(Exercise tasks):
**1)** Answer these from the meeting notice, one line each:
(a) At whose offices will the Annual Meetings be held?
(b) What date is defined as the Record Date?
(c) On or about what date are the notice and proxy materials first being mailed to shareholders?
**2)** List every NYSE MKT ticker symbol in the meeting notice, each with the fund it belongs to.
**3)** Retype the passage of the meeting notice between "Proposal 3: To" and "through the Internet.", inclusive.
--- Page text ---
FAX
ABRDN ASIA-PACIFIC INCOME FUND, INC.
ABRDN GLOBAL INCOME FUND, INC. ABRDN AUSTRALIA EQUITY FUND, INC.
1900 Market Street, Suite 200
Philadelphia, PA 19103
NOTICE OF ANNUAL MEETINGS OF SHAREHOLDERS
To be held on May 28, 2025
TO THE SHAREHOLDERS:
NOTICE IS HEREBY GIVEN that the annual meeting of shareholders of each of abrdn Asia-Pacific Income Fund, Inc., abrdn Global Income Fund, Inc. and abrdn Australia Equity Fund, Inc. (each, a "Fund," and collectively, the "Funds") (each meeting, an "Annual Meeting," and collectively, the "Annual Meetings") will be held at the offices of abrdn Inc., located at 1900 Market Street, Suite 200, Philadelphia, PA 19103, on the following dates and at the following times:
abrdn Asia-Pacific Income Fund, Inc. (NYSE MKT: "FAX")
May 28, 2025
9:30 a.m. Eastern Time
abrdn Global Income Fund, Inc. (NYSE MKT: "FCO")
May 28, 2025
9:30 a.m. Eastern Time
abrdn Australia Equity Fund, Inc. (NYSE MKT: "IAF")
May 28, 2025
9:30 a.m. Eastern Time
The purpose of the Annual Meetings is to consider and act upon the following proposals (each a "Proposal") for each Fund, as applicable, and to consider and act upon such other matters as may properly come before the Annual Meetings or any adjournments or postponements thereof:
Proposal 1: Election of Common Share Directors
FAX - To elect one Class I Director, to serve for a three-year term.
FCO - To elect one Class III Director, to serve for a three-year term.
IAF - To elect one Class I Director, to serve for a three-year term.
Proposal 2: Election of Preferred Share Director
FAX - To elect one Preferred Share Director to serve for a three-year term by the preferred shareholders voting as a separate class.
Proposal 3: To consider the continuation of the term of one Director for FAX, one Director for FCO and one Director for IAF under each Fund's Corporate Governance Policies.
Each Proposal is discussed in greater detail in the enclosed Joint Proxy Statement. You are entitled to notice of, and to vote at, the Annual Meeting of a Fund if you owned shares of such Fund at the close of business on April 7, 2025 (the "Record Date"). Even if you expect to attend an Annual Meeting, please complete, date, sign and return the enclosed proxy card(s) in the enclosed postage-paid envelope or authorize your proxy by telephone or through the Internet.
We will admit to an Annual Meeting (1) all shareholders of record on the Record Date, (2) persons holding proof of beneficial ownership on the Record Date, such as a letter or account statement from the person's broker,
This Notice and related proxy materials are first being mailed to shareholders on or about April 14, 2025.
--- Dataset excerpts ---
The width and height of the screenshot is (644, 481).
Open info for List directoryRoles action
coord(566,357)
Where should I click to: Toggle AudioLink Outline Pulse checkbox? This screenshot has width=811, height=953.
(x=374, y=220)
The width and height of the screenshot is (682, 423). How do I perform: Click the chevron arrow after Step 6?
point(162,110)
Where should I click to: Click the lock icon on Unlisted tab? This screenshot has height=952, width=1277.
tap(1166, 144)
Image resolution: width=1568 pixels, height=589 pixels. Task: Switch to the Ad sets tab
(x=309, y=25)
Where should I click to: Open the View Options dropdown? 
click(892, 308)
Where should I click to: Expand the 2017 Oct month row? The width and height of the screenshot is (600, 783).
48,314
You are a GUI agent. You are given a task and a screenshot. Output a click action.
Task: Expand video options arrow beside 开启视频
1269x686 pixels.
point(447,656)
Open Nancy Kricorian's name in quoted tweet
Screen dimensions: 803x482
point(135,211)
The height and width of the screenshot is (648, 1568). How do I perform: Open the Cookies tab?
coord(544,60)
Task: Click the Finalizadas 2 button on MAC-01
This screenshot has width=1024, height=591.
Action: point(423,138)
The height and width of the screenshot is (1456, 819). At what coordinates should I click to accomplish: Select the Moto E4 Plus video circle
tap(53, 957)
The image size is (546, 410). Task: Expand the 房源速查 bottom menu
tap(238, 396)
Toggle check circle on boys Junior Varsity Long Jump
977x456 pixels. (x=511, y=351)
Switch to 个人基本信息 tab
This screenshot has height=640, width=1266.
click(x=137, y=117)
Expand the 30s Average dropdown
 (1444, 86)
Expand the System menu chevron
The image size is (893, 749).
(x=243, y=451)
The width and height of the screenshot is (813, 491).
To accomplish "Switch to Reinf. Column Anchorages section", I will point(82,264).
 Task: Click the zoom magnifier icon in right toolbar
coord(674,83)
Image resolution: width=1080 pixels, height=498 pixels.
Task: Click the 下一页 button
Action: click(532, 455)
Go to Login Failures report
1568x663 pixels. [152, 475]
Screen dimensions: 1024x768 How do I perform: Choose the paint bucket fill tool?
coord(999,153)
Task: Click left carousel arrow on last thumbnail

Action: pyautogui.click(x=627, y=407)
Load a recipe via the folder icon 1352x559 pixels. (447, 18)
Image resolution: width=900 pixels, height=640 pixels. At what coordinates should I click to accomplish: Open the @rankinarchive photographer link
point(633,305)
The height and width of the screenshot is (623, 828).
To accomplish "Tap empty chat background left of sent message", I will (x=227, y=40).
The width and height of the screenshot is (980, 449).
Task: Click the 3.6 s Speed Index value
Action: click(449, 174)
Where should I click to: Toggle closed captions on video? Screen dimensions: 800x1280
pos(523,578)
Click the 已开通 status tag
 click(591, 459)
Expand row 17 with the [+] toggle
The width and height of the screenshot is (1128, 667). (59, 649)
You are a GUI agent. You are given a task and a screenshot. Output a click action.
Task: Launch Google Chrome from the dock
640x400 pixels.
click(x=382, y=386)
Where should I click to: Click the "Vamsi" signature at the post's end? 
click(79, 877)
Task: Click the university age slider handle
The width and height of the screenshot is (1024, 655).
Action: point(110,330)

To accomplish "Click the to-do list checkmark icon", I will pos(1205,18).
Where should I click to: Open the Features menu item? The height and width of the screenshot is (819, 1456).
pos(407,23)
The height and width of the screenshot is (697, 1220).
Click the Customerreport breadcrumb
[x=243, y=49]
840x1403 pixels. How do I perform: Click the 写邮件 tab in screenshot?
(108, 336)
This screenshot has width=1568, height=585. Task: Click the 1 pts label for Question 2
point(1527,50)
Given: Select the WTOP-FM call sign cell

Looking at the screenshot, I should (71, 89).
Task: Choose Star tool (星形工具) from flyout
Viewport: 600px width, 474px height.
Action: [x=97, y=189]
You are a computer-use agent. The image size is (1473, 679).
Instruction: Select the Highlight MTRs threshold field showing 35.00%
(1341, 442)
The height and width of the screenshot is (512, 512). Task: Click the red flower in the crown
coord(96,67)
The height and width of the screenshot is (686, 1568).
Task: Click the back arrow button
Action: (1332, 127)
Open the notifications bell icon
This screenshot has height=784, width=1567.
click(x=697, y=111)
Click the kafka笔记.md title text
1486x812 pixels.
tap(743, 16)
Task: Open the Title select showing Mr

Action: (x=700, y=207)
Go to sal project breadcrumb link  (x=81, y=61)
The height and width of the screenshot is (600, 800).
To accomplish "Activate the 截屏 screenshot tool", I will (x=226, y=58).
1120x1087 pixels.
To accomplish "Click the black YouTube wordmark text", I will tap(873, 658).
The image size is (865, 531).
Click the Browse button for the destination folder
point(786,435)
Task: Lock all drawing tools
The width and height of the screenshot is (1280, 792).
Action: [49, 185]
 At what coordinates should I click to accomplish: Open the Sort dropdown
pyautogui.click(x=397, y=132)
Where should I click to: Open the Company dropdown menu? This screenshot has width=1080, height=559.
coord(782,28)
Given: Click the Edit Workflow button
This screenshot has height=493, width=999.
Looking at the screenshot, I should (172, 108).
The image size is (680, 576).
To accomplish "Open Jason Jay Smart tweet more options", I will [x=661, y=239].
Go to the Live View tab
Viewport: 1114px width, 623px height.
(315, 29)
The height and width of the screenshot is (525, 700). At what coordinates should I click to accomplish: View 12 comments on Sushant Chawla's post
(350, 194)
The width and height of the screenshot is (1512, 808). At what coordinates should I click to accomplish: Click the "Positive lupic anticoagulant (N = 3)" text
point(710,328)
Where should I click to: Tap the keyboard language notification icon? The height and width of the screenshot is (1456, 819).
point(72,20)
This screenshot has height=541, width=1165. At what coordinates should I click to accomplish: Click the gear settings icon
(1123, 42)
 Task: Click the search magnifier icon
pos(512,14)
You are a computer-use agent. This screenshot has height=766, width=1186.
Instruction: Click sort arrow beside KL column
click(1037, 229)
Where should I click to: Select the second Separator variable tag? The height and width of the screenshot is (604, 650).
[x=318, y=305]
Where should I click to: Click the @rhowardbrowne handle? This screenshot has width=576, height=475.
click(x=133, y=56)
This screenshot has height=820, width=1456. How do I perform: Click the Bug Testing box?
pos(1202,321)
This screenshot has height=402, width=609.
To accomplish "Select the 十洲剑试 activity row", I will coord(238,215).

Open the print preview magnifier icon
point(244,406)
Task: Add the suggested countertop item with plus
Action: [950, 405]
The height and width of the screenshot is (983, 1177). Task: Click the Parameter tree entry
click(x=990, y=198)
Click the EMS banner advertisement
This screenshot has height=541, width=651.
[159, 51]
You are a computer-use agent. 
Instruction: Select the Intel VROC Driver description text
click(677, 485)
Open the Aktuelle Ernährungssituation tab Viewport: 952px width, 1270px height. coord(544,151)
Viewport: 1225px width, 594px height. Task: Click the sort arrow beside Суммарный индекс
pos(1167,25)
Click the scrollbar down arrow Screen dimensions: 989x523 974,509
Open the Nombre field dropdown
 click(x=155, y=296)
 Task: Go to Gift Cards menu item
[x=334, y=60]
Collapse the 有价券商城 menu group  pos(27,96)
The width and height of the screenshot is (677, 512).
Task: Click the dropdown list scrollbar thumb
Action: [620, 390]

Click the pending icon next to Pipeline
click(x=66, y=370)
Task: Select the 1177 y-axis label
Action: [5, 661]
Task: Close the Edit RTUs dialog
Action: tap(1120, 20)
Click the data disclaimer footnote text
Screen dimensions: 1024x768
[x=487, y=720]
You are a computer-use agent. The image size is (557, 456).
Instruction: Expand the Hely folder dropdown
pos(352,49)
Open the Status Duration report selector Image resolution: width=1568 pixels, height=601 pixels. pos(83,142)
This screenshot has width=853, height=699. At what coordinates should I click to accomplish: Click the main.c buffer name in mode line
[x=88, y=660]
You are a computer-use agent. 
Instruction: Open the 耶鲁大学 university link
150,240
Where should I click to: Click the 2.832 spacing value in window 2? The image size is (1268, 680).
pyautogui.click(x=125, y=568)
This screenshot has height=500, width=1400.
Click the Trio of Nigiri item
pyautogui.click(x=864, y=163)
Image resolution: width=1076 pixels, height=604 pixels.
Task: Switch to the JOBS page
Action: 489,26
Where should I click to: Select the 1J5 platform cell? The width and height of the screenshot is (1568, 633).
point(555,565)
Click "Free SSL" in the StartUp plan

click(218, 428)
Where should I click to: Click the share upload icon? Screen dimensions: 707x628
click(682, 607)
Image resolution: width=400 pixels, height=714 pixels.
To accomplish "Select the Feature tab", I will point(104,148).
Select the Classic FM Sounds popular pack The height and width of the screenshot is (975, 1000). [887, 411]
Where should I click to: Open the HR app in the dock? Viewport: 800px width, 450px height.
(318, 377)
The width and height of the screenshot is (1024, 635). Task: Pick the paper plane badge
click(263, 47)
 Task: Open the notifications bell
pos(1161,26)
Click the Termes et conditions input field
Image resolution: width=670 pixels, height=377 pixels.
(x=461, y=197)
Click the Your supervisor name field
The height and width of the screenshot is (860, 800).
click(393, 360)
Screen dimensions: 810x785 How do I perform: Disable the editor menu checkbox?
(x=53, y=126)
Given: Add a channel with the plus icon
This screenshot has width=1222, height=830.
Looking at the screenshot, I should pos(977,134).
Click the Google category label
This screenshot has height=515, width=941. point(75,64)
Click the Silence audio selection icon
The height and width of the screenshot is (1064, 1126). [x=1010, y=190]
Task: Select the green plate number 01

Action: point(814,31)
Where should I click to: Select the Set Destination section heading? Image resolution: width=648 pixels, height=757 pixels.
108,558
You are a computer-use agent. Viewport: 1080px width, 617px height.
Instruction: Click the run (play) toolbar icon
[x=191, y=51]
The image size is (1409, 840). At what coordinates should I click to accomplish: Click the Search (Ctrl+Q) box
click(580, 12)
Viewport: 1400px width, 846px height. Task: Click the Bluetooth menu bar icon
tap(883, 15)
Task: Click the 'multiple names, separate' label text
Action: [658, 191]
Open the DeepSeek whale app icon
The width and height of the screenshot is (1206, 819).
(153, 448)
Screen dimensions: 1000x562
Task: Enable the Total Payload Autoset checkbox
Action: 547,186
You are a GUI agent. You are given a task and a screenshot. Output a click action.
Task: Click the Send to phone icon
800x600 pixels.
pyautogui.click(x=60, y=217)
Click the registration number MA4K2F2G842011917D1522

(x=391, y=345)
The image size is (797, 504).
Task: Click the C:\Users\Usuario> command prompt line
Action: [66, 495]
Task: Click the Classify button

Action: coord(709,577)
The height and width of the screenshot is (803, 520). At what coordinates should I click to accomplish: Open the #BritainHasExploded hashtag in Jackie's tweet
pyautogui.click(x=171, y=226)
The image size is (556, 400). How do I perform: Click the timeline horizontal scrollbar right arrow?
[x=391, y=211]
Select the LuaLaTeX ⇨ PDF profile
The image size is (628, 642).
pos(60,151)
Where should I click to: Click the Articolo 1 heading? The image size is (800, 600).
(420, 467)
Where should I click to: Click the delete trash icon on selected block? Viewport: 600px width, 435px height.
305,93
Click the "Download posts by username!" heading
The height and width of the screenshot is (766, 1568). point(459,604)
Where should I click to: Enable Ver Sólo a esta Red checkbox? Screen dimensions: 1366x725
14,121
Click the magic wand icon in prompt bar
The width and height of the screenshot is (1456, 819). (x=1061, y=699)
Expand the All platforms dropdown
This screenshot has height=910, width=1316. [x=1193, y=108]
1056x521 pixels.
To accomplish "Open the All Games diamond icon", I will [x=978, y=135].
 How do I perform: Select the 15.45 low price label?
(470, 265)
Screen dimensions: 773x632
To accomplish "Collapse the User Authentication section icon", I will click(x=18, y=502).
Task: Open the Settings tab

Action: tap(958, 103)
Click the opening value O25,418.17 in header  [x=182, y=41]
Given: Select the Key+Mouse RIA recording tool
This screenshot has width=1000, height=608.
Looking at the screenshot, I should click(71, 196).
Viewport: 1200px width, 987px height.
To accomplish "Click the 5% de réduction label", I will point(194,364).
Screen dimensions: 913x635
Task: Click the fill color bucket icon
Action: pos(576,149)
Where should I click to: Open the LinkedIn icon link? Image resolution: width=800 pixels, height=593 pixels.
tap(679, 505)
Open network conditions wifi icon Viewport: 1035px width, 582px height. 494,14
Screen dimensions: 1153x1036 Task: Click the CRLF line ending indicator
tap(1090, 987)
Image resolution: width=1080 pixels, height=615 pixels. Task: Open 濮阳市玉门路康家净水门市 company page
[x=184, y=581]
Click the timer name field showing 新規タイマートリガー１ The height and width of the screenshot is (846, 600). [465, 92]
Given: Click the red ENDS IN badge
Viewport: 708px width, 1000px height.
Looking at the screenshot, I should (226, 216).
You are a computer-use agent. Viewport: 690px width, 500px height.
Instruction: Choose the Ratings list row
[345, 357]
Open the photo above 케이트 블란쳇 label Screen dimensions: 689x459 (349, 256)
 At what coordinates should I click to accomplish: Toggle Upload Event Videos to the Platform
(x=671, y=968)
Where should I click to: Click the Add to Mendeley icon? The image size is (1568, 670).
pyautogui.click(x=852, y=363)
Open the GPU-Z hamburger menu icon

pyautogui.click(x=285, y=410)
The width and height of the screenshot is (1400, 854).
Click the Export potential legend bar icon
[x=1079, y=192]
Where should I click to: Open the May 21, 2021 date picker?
---
(Problem solutions):
**1)**
(a) abrdn Inc.
(b) April 7, 2025
(c) April 14, 2025

**2)**
FAX: abrdn Asia-Pacific Income Fund, Inc.
FCO: abrdn Global Income Fund, Inc.
IAF: abrdn Australia Equity Fund, Inc.

**3)**
Proposal 3: To consider the continuation of the term of one Director for FAX, one Director for FCO and one Director for IAF under each Fund's Corporate Governance Policies.
Each Proposal is discussed in greater detail in the enclosed Joint Proxy Statement. You are entitled to notice of, and to vote at, the Annual Meeting of a Fund if you owned shares of such Fund at the close of business on April 7, 2025 (the "Record Date"). Even if you expect to attend an Annual Meeting, please complete, date, sign and return the enclosed proxy card(s) in the enclosed postage-paid envelope or authorize your proxy by telephone or through the Internet.